Sumi Jo als Oscar in Un ballo in Maschera onder Solti:
Een tijd lang was ze dé Koningin van de Nacht,
“Der Holle Rache Kocht In Meinem Herzen”:
maar ze nam ook minder bekende Rossini opera’s op. En niet te vergeten Manon van Auber.
Sumi Jo in Manon van Auber:
Relatief laat in haar carrière in 2013 zong ze Adalgisa in een ‘authentieke’ opname van Norma, een lichte sopraan in plaats van de gebruikelijke mezzosopraan, tegenover Cecilia Bartoli als Norma en John Osborn als de ook relatief licht gehouden tenor-rol van Pollione.
Haar laatste CD met klassieke muziek, Scarlatti en Handel tot en met Nadia Boulanger, stamt uit 2021 en was met I Musici, het ensemble met een naam uit het verleden.
Sumi Jo is nu 61 en kijkt dus ook uit op een rijk verleden.

© Neil van der Linden
Ze trad nu aan met het Koreaans Nationaal Symfonie Orkest. Op het repertoire stonden Donizetti’s “Chacun le sait” uit La fille du régiment, “As spring approaches over a river” van de componist die als K.Lee in het programma vermeld stond, Bellini’s “Casta diva” uit Norma en als toegift een ‘Korean Song’.
https://www.facebook.com/watch/?v=498046314688648
Donizetti en Bellini zijn veeleisend en we moeten vaststellen dat Sumi Jo niet helemaal meer aan die eisen kan voldoen. De bovenste noten van het vereiste register komen er niet gemakkelijk meer uit en lager is er flink wat vibrato nodig. Toch imponeerde ze als persoonlijkheid en de noten die goed zaten, zaten ook goed. In de twee andere stukken had ze het gemakkelijker. Vergelijk die stukken met de manier waarop Chants d’Auvergne van Canteloube ook niet het uiterste aan belcanto virtuositeit vereisen maar wel persoonlijkheid.
Wie K. Lee is heb ik niet kunnen nagaan. Op het internet zijn verschillende Koreaanse componisten te vinden die aan de omschrijving zouden kunnen voldoen. Intikken van de titel van de compositie levert ook geen nadere informatie op. In elk geval was het een aangename musical of filmmuziek-achtige compositie.
Het concert werd gegeven ter gelegenheid van de National Foundation Day, de dag van de stichting van de natie, die teruggaat tot de vorming van de eerste Koreaanse staat Gojoseon in 2333 voor Christus. Er is nog een nationale dag, 15 augustus, de bevrijding van de Japanners in 1945 aan het eind van WOII. Korea moest toen nog de Korea-oorlog meemaken, van 1950 tot 1953, en het land is nog steeds in tweeën verdeeld. Het economisch succes waaraan ik refereerde gaat over Zuid-Korea.
Het is wel bijzonder dat Korea Nederland uitkoos om dit concert te laten uitvoeren. Het wordt over een paar dagen herhaald in Bratislava; Korea heeft een aantal fabrieken in Slowakije staan, onder meer van Samsung en Hyundai. En toch gingen wij als Nederland voor.

▸ **Invoerregels**
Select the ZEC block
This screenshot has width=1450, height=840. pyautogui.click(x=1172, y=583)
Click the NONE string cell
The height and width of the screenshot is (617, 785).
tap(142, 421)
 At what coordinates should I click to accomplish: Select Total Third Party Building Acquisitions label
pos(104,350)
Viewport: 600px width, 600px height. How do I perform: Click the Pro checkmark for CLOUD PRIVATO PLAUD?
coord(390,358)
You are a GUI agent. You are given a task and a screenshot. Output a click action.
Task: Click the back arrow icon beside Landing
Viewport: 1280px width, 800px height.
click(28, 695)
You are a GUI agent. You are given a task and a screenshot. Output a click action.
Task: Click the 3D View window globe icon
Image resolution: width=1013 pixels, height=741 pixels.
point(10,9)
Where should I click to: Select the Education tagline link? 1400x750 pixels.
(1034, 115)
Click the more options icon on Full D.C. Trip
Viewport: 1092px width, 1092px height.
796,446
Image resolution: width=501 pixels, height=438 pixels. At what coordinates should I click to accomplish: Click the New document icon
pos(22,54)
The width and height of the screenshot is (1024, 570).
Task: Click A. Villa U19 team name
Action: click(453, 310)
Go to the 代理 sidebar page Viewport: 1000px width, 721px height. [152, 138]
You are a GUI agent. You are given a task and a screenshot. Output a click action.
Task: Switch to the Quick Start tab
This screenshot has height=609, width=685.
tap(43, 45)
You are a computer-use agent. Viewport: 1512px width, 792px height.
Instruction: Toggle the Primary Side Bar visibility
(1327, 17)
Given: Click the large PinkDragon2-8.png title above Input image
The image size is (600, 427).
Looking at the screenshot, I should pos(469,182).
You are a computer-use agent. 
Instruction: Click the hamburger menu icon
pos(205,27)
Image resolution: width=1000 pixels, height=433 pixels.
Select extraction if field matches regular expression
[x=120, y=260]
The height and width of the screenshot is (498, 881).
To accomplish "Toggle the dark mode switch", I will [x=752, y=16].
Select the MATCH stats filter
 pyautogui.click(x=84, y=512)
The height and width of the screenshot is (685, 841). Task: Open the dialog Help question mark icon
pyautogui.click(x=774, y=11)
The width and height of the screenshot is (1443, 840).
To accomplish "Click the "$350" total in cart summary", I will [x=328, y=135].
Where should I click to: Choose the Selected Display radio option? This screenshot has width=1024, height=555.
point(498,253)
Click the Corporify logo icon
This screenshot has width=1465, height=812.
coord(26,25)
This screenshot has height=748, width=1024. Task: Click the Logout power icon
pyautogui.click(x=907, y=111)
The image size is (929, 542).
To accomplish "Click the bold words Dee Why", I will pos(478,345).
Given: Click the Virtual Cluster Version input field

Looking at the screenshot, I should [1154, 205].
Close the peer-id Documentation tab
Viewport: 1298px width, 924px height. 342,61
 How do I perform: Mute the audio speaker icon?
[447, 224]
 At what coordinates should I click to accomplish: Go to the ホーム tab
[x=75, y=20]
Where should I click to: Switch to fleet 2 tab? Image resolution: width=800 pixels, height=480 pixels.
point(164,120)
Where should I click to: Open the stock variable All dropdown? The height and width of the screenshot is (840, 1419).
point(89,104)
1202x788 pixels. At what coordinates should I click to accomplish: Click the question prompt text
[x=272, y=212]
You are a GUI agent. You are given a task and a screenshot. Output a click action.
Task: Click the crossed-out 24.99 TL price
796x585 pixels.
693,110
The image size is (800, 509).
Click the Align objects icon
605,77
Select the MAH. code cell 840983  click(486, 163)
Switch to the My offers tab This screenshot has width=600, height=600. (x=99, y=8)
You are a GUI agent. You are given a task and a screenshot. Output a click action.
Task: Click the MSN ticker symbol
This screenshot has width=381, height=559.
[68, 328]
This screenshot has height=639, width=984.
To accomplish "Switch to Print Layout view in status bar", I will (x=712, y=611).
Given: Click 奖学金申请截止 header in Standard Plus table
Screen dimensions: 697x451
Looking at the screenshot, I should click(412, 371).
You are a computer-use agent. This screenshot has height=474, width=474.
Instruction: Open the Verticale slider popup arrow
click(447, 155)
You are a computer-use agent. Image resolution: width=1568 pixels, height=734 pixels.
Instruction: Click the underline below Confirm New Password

▸ **Opdracht 1**
Leg in één tot drie zinnen uit waarom volgens het fragment over Sumi Jo niet na te gaan was wie K. Lee is.
▸ **Opdracht 2**
Herschaal in de items de coördinaten in de antwoorden, van de regel met "At what coordinates should I click to accomplish: Select" tot en met de regel met "coord(390,358)": vermenigvuldig ze met 0,8 en rond af op hele getallen, helften naar boven. Geef alleen die regels allemaal opnieuw, ook de regels zonder coördinaten.
De items staan los van het fragment over Sumi Jo.

▸ **Uitwerking 1**
Op internet zijn meerdere Koreaanse componisten te vinden die aan de omschrijving zouden kunnen voldoen. Het intikken van de titel van de compositie leverde ook geen nadere informatie op.

▸ **Uitwerking 2**
 At what coordinates should I click to accomplish: Select Total Third Party Building Acquisitions label
pos(83,280)
Viewport: 600px width, 600px height. How do I perform: Click the Pro checkmark for CLOUD PRIVATO PLAUD?
coord(312,286)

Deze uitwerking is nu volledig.